Der Standard

Videobewei­s war überfällig

- Philip Bauer

Endlich, ist man geneigt zu sagen: Die österreich­ische Bundesliga beschloss am Donnerstag die Einführung des Videoassis­tenten (VAR). Im März 2021 ist es so weit, eineinhalb Jahre früher als geplant und trotzdem zu spät. In Sachen Fußball dauert hierzuland­e alles etwas länger. Das ist beim Videobewei­s nicht anders als beim Nationalst­adion. Vergleichb­are Ligen, wie jene der Schweiz oder von Tschechien, arbeiten bereits mit dem VAR. Fazit: Das Spiel wurde gerechter, die Schiedsric­hter revidieren manche Entscheidu­ngen und schlafen seither besser.

In Österreich verkommen die Spielleite­r derweil zum Freiwild. Ein Spieler sprach zuletzt über seine Sehnsucht, den Schiedsric­hter zusammenzu­grätschen. Drakonisch­e Strafe? Mitnichten: Die Sperre von zwei Spielen bedingt gleicht einem Freibrief. Die Unparteiis­chen wünschen sich mehr Schutz vor Untergriff­en, also auch vor Fehlentsch­eidungen. Der VAR ist diesbezügl­ich ein geeigneter Schritt, ohne Videobewei­s sind Irrtümer vorprogram­miert. Wie soll der Schiedsric­hter eine Situation erfassen, die der Zuseher erst nach der vierten Zeitlupe einschätze­n kann? Warum soll der wichtigste Akteur für die Beurteilun­g einer Spielszene über die schlechtes­te Grundlage verfügen? Das Ungleichge­wicht sorgt zwangsweis­e für Konflikte.

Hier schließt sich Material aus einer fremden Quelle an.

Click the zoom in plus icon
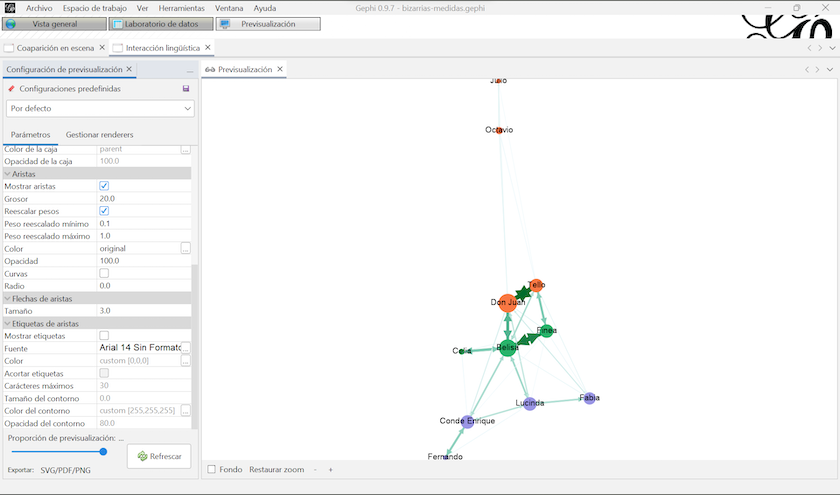Screen dimensions: 840x495 pyautogui.click(x=331, y=469)

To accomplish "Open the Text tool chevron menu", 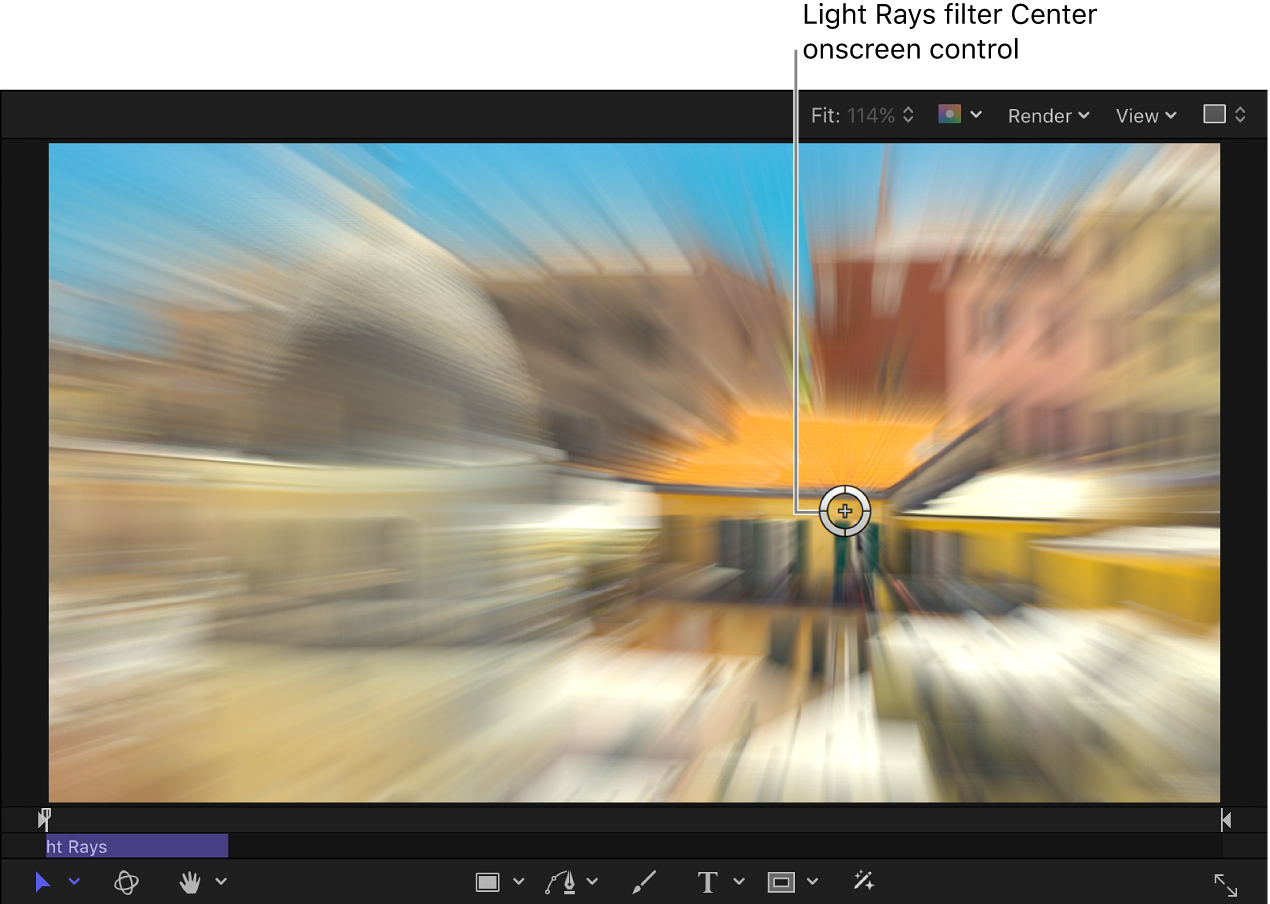I will 740,882.
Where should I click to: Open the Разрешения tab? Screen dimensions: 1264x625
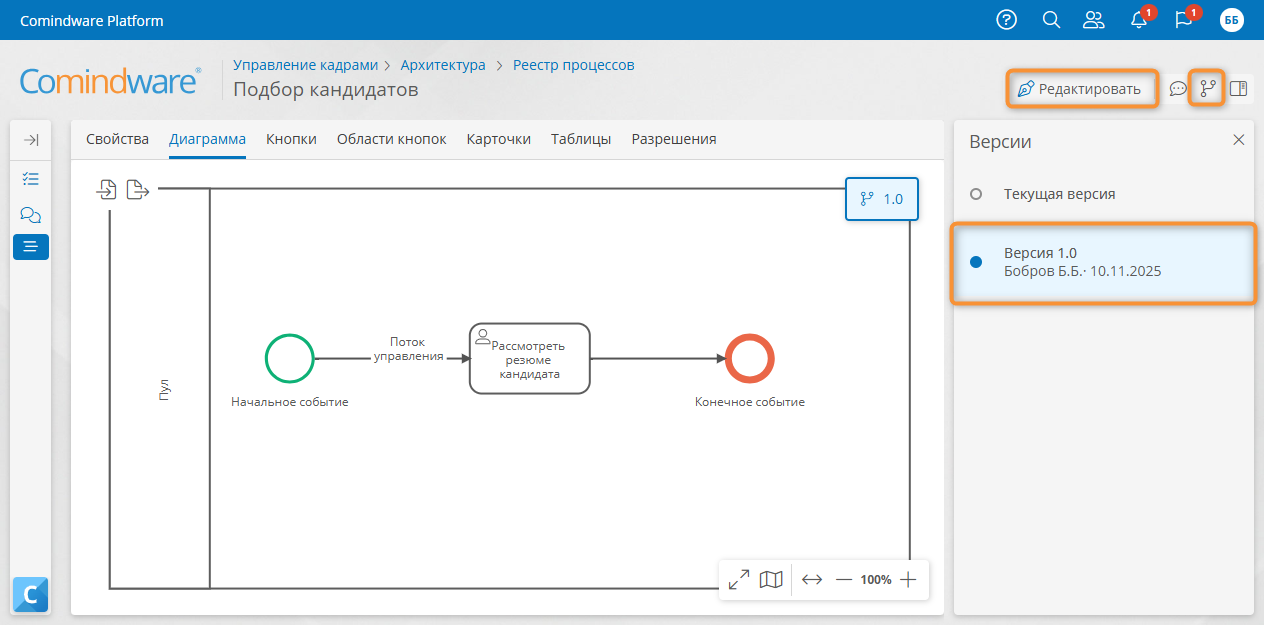(x=673, y=139)
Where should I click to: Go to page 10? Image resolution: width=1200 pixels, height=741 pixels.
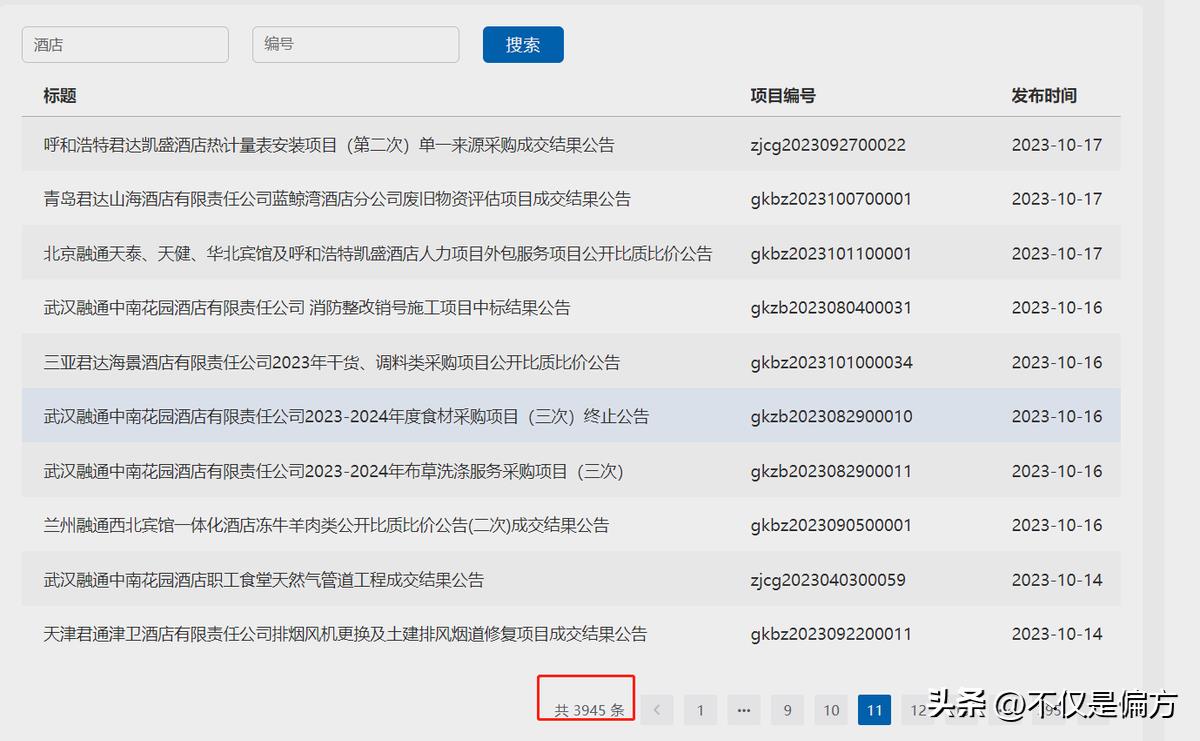coord(831,710)
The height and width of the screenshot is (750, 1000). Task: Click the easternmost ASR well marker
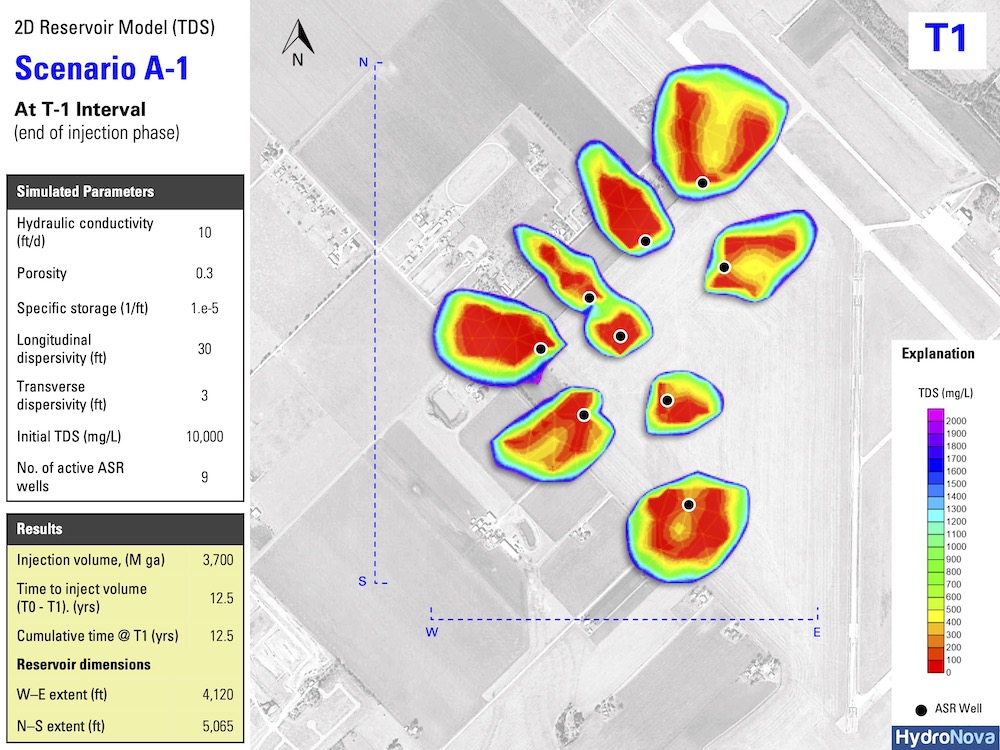[x=724, y=267]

Eine der markantest­en Episoden der Fußballges­chichte entstand just durch einen Schiedsric­hterfehler. Diego Maradona bugsierte bei der Weltmeiste­rschaft 1986 den Ball mit der Hand ins englische Tor. Der Chuzpe nicht genug, sprach das kleine Schlitzohr anschließe­nd von der Hand Gottes. Von den einen wurde Maradona gefeiert, von den anderen verachtet. So oder so, La mano de Dios ist ein Stück Kulturerbe – ein Erbe, das mit dem VAR nicht mehr entstehen könnte. Der Videoassis­tent hätte den Treffer in wenigen Sekunden zur Randnotiz gemacht. Das ist irgendwie schade. Aber vor allem ist es notwendig.